Ira Lee (everybody calls him “Lee”) graduated from the CIA in 1994 and opened Twisted Soul In Poughkeepsie in 2007. Lee grew up in Bedford Hills, and his parents cooked soul food exclusively. Upon arrival at the CIA, he says, “I wasn’t used to any of what we were making; it was all new.” His lack of prior experience in the world of food has had an effect on his mature style; the menu borrows freely from traditions around the world, creating playful and compelling dishes that ignore boundaries and treat any good idea as fair game for remixes and mashups. After spending six years in Mexico, teaching and running a restaurant, Lee traveled extensively all over the world—Central and South America, Europe, and Asia—voraciously learning the techniques of every country on his tour. Now his journeys are limited to one trip a year “strictly for food; I’m on a mission.” Each year he chooses a different country and visits the markets and talks to vendors and chefs, searching out ingredients and ideas. His soul food roots are also showing themselves more overtly in some recent preparations, like a fried chicken noodle bowl that quickly became a best seller.
The casual setting and street-food vibe of the fare belies the serious skill involved in its conception and execution; everything is made from scratch, and there are a lot of flavors and textures at work in every dish. Arepas, small corn cakes traditional in Venezuela and Colombia, serve as foundations for a variety of globally inspired toppings: pulled pork, jerked tofu, or Ethiopian-style tofu. The arepas’ crisp exteriors and soft insides make them an ideal substrate for the rich and spicy bites that are Lee’s trademarks. Korean-flavored chicken wings are sticky, savory, and with just the right level of heat, but some celery kimchi and miso-tofu dipping sauce (instead of the plain white rice with which they are served) would really take the Buffalo-Seoul riff to a fully realized place. Empanadas, noodles, dumplings, steamed buns, bubble tea: Twisted Soul is every ethnic joint you love rolled into one. The nature of the food means that many ingredients come from afar, but it’s impossible to order badly, and the price is right.

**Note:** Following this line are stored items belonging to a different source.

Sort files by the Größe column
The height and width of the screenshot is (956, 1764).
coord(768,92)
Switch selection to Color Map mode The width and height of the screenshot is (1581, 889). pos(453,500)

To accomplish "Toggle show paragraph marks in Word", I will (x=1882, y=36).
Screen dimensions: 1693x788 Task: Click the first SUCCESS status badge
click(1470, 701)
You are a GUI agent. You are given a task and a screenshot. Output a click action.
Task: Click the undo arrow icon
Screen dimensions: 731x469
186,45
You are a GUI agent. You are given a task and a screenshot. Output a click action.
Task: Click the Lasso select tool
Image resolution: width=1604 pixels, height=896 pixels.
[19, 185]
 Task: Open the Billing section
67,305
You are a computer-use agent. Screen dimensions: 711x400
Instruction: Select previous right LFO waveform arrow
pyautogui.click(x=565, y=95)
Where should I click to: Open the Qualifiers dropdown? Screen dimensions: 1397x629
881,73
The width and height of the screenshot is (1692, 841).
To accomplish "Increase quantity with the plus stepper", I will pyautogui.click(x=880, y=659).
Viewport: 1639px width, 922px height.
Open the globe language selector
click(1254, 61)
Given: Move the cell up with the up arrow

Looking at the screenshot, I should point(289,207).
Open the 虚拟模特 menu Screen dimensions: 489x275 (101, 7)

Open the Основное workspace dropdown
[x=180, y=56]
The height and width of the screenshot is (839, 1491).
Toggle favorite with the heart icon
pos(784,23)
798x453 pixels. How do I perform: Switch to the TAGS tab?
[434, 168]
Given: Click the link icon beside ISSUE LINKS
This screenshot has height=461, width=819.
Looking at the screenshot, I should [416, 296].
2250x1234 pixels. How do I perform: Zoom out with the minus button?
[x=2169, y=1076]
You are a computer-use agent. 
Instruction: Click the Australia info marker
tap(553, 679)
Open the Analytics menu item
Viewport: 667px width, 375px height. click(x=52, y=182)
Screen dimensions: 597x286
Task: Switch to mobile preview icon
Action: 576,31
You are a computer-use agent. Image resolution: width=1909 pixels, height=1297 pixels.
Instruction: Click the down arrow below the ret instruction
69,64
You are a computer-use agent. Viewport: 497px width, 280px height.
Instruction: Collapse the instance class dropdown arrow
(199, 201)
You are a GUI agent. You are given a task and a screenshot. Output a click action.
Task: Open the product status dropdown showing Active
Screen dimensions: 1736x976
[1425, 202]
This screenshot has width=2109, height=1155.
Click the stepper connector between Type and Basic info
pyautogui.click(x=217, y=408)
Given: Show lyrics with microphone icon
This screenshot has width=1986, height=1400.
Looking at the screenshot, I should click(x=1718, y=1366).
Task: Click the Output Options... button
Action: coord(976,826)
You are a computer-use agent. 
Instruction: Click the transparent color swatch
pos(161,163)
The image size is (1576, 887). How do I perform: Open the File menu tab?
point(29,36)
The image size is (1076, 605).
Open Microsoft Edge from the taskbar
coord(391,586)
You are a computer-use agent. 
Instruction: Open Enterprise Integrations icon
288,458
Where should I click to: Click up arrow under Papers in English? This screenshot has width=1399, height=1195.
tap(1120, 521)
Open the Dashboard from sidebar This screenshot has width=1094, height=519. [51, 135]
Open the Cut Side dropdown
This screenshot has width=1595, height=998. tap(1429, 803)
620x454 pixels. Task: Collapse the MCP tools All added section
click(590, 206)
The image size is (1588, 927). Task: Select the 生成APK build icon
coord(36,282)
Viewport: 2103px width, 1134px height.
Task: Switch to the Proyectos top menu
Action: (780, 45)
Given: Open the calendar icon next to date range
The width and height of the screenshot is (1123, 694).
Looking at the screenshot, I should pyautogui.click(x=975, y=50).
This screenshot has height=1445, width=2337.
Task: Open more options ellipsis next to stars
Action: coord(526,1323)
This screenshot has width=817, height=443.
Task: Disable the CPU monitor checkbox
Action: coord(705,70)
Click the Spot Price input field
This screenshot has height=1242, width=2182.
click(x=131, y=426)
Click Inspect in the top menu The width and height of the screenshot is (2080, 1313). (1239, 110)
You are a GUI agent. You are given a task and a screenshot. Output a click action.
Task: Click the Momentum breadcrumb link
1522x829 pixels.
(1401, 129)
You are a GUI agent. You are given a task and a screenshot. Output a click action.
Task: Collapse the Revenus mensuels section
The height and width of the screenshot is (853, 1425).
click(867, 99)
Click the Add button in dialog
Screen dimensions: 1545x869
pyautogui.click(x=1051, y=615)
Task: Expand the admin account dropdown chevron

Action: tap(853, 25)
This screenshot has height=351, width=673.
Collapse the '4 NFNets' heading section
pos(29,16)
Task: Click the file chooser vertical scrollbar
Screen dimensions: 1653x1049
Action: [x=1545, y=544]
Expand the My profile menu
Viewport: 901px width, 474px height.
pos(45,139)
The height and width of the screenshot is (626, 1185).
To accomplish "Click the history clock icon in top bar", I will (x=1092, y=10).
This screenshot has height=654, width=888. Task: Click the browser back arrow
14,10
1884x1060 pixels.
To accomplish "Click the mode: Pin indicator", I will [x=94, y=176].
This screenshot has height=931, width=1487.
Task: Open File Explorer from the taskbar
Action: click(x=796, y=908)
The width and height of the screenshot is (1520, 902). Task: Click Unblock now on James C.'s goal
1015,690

Jessica Winchell (CIA 1996) is the chef-owner of the Global Palate on Route 9W in West Park. After working at Terrapin and the Emerson, among other restaurants, she decided to open her own place. “My style is definitely comfort food—especially now that it’s fall—and I use as much local food as humanly possible,” including vegetables from her own garden. “I want people to feel comfortable, and satisfied when they leave.” Winchell talks enthusiastically about charcuterie and features an appealing mixed plate of meats, cheeses, and pickles on the menu as well as cow’s tongue prepared like pastrami. Stone Church Farm duck breast came seared atop mashed potatoes with an elegantly simple celery-apple salad and confit of the duck legs. A cornmeal crust on the breast was less effective than it could have been, but then again, everything is less effective than crisp duck skin. The sauce, a cider gastrique, added a simple and revealing nod to the region; so many other chefs would have used citrus without thinking about it. A blackberry-Bordeaux sorbet was extraordinary.